» **EXERCISE AIM**
What lines in the data below mention the string "computer"? Copy them out.

» **EXERCISE INPUTS**
==================================================

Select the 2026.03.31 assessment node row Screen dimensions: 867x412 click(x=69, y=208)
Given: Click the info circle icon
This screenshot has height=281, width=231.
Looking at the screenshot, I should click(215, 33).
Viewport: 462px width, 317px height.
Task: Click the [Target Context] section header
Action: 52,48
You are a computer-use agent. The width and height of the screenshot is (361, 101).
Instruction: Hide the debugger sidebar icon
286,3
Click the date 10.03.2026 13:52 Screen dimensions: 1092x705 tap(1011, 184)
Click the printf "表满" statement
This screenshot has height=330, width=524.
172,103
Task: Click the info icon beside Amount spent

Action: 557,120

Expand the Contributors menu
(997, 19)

==================================================

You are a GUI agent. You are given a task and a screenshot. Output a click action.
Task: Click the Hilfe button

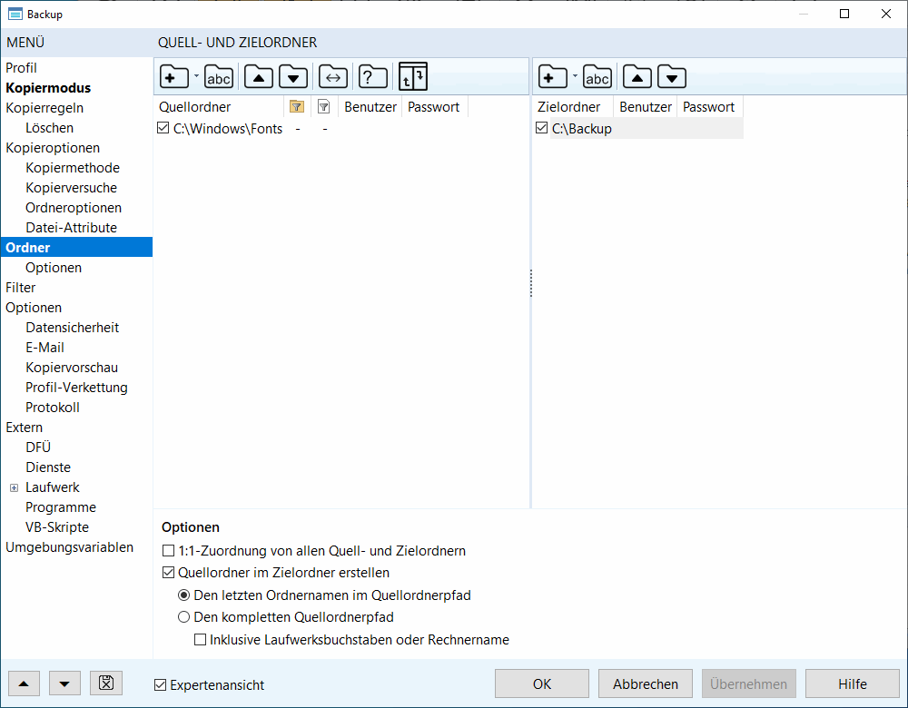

==================================================

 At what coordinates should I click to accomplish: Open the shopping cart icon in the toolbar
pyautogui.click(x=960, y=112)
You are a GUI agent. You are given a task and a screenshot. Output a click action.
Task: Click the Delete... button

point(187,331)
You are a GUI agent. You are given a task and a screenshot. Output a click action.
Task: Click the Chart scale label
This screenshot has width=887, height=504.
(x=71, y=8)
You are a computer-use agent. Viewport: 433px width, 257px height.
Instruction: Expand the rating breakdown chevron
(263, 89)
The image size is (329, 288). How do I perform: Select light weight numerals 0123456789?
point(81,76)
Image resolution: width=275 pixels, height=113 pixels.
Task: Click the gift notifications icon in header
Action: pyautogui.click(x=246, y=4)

==================================================

» **FINISHED TASK**
You are a computer-use agent. The width and height of the screenshot is (361, 101).
You are a computer-use agent. Viewport: 433px width, 257px height.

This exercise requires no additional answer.